As we have seen, standard errors allow to compute confidence intervals. We will not see it into details, but it turns out that the true values will be in the following intervals with a \(95\%\) confidence:

\[[\hat \beta_0 - 1.96 \cdot SE(\hat \beta_0), \hat \beta_0 + 1.96 \cdot SE(\hat \beta_0)]\]

\[[\hat \beta_1 - 1.96 \cdot SE(\hat \beta_1), \hat \beta_1 + 1.96 \cdot SE(\hat \beta_1)]\]

In practice, it is common to compute confidence intervals with a \(95\%\) confidence. In the case of our model:

\[horsepower \approx = \beta_0 + mpg \cdot beta_1\]

We will have:

	COEFFICIENT	STD ERROR	CONFIDENCE INTERVAL
\(\beta_0\)	39.94	0.717	\([38.53, 41.35]\)
\(\beta_1\)	-0.1578	0.006	\([-0.17, -0.15]\)

From the table above, we can say that:

The value of mpg for horsepower=0 lies somewhere between \(38.53\) and \(41.35\);
An increase of horsepower by one unit is associated to an decrease of mpg between \(-0.17\) and \(.015\).

It is also common to see plots like the following one:

../_images/99a1dc89c41e1e1f1fe741d100d9b713250994651e2042407614d2a881468af8.png

In the plot above, the shading around the line illustrates the variability induced by the confidence intervals estimated for the coefficients.

10.3.3.3. Statistical Tests for the Relevance of Coefficients#

Standard errors are also used to perform hypothesis tests on the coefficients.
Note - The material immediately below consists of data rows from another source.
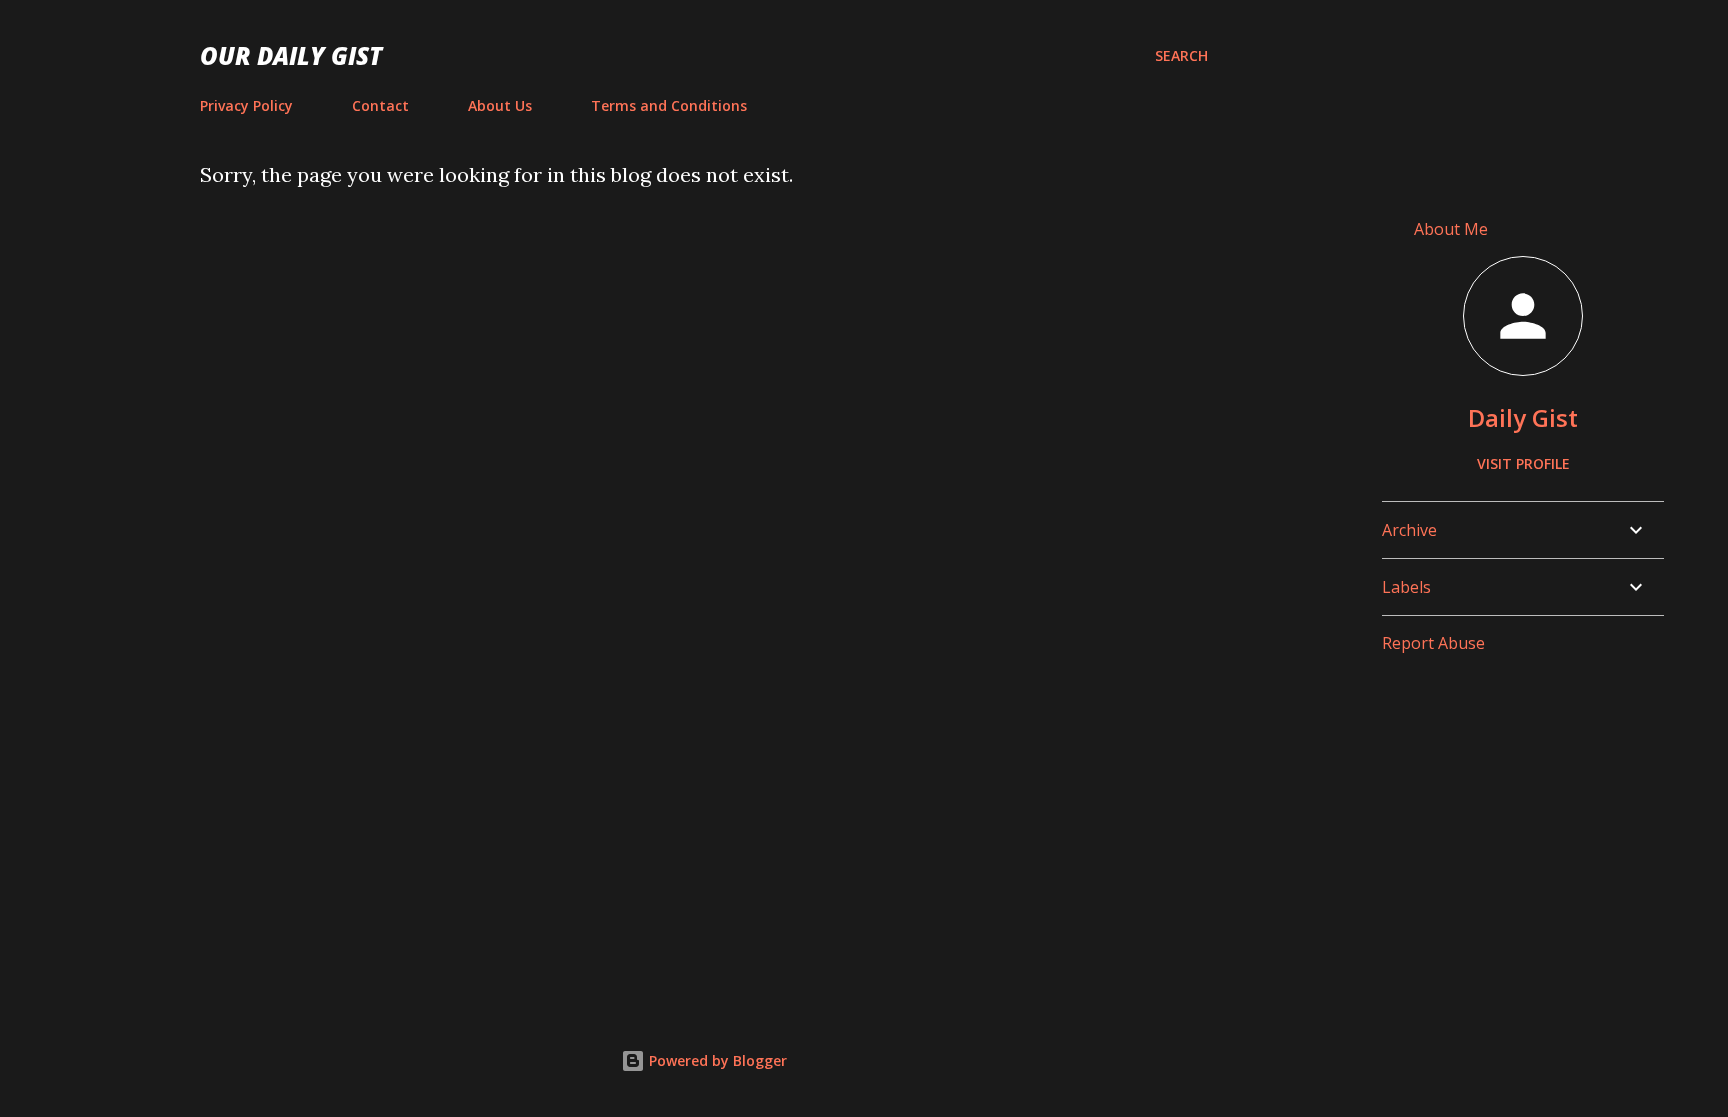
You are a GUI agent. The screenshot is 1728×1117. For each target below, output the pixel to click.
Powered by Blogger (716, 1060)
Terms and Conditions (669, 105)
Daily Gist (1523, 417)
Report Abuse (1433, 643)
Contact (380, 105)
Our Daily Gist (291, 55)
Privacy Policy (246, 105)
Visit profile (1523, 463)
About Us (500, 105)
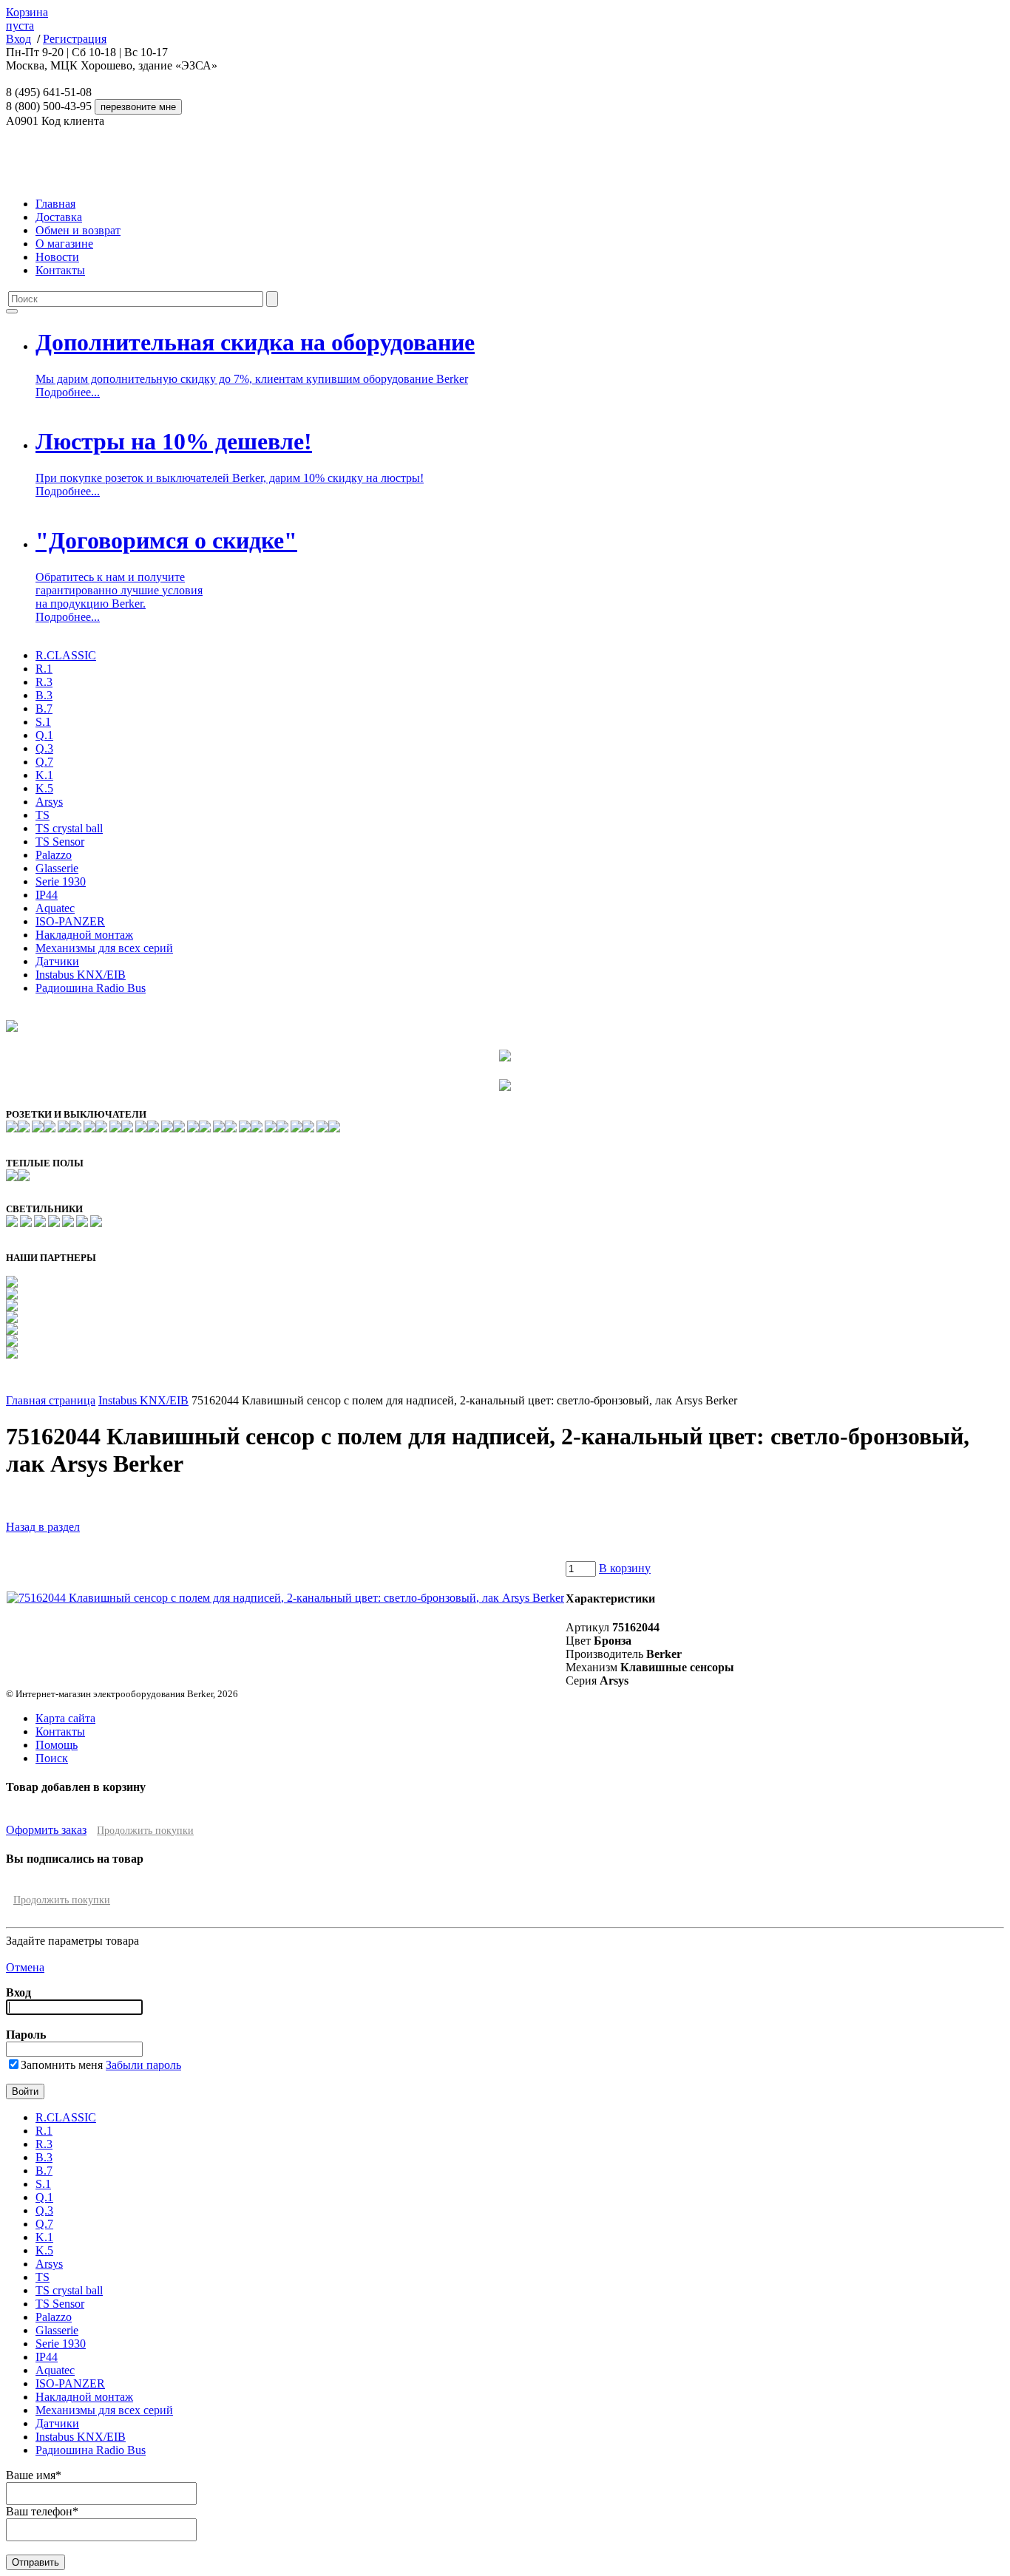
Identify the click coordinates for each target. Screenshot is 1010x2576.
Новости (57, 257)
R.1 (43, 668)
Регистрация (74, 39)
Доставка (58, 217)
In practice, it is common to perform a statistical test to assess whether the coefficient \(\beta_1\) is significantly different from zero. It is interesting to check this because, if \(\beta_1\) was equal to zero, then there would not be any correlation between the variables (and hence the linear regressor would not be useful). Indeed, if \(\beta-1=0\):

\[Y=\beta_0 + \epsilon\]

Hence \(Y\) cannot be predicted from \(X\) and the two variables are not associated.

The null hypothesis of the test is as follows:

\[H_0: \text{There is no association between } X \text{ and } Y \Leftrightarrow \beta_1=0\]

While the alternative hypothesis is formulated as follows:

\[H_1: \text{There is some association between } X \text{ and } Y \Leftrightarrow \beta_1 \neq 0\]

To conduct the test, the following t-statistic is computed from the estimate of \(\beta_1\) and the standard error:

\[t=\frac{\hat \beta_1 - 0}{SE(\hat \beta_1)}\]

Where the \(-0\) term indicates that we are subtracting the value assumed by the null hypothesis (\(\beta_1=0\)). The statistic will follow a t-Student distribution with \(n-2\) degrees of freedom (\(n\) being the number of data points). If \(n>30\) the distribution is approximately Gaussian. Using this statistic, a \(p-value\) indicating the probability of observing a t statistic more extreme than this one if there is no associated between the two variables is computed. Chosen a significance level \(\alpha\) (often \(\alpha=0.05\)), we will reject the null hypothesis if \(p<\alpha\).

A similar test is conducted to check that \(\beta_0\) is significantly different from zero.

Let’s see the updated table from the same example:

	COEFFICIENT	STD ERROR	t	P>\|t\|	CONFIDENCE INTERVAL
\(\beta_0\)	\(39.94\)	\(0.717\)	\(55.66\)	\(0\)	\([38.53, 41.35]\)
\(\beta_1\)	\(-0.1578\)	\(0.006\)	\(-24.49\)	\(0\)	\([-0.17, -0.15]\)

From the table above, we can conclude that both \(\beta_0\) and \(\beta_1\) are significantly different than \(0\) (p-value is equal to zero). This can also be noted by the fact that the confidence intervals do not contain the zero number.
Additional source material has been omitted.